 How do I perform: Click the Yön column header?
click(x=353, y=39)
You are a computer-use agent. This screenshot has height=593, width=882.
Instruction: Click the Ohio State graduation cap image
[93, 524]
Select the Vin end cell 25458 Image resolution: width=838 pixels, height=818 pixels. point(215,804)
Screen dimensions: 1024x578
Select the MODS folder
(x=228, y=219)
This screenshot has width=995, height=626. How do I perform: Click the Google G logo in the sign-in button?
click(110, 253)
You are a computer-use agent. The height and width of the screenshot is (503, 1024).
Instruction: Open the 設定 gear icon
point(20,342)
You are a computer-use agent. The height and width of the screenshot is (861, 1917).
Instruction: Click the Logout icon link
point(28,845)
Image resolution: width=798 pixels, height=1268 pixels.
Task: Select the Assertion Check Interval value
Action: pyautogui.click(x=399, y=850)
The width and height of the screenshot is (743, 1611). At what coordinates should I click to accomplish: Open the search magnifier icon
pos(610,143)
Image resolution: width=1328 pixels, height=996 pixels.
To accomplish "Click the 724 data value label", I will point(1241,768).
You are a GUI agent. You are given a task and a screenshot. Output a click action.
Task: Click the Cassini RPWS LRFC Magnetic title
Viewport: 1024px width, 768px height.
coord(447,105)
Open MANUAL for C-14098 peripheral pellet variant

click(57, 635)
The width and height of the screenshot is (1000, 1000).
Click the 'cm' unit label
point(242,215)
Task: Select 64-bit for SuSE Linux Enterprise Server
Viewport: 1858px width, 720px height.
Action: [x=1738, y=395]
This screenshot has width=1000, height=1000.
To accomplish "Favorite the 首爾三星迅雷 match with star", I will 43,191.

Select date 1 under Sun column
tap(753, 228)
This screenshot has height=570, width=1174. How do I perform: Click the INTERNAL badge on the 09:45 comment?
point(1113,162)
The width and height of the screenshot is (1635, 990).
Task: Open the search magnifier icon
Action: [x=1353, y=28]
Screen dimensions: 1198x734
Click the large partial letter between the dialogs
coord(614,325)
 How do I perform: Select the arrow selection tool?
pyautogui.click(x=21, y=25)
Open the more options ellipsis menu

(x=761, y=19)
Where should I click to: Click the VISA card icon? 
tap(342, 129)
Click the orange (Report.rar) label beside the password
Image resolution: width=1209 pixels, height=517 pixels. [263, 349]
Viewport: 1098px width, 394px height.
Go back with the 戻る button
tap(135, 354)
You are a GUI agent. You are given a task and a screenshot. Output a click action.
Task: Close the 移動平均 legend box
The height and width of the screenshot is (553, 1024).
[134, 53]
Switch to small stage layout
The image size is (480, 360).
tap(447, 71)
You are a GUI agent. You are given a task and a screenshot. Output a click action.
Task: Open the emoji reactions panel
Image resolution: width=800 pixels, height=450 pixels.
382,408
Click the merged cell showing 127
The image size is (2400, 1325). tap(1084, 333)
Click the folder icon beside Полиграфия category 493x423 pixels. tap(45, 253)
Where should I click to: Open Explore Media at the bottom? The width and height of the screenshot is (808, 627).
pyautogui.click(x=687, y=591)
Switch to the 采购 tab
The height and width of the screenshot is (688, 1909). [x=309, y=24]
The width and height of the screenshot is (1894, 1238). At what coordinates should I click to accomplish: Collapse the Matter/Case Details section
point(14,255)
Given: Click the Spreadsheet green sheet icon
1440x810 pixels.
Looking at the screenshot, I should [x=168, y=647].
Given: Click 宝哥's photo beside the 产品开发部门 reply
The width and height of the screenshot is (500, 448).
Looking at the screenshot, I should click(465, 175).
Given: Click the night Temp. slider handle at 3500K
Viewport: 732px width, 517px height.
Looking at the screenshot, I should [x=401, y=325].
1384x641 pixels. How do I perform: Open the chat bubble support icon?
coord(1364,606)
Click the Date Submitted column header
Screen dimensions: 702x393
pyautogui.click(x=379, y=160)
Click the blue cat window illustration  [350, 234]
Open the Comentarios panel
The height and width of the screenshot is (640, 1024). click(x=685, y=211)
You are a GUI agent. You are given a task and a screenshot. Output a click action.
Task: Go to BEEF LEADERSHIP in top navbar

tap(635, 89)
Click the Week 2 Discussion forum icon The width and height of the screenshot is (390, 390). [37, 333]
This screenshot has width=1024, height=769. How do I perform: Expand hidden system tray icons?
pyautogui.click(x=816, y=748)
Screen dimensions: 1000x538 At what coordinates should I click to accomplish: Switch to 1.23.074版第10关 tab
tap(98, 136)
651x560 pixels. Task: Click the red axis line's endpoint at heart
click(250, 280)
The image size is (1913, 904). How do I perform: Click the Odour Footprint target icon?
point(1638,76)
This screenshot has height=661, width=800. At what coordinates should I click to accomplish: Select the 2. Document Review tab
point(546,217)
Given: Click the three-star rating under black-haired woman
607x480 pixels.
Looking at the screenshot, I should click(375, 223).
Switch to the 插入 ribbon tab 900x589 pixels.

● ● ● ● ● ● ●

* Work order
Each line of the entries above that includes the string "star" should be copied out.

* Solved problem
To accomplish "Favorite the 首爾三星迅雷 match with star", I will 43,191.
Given: Click the three-star rating under black-haired woman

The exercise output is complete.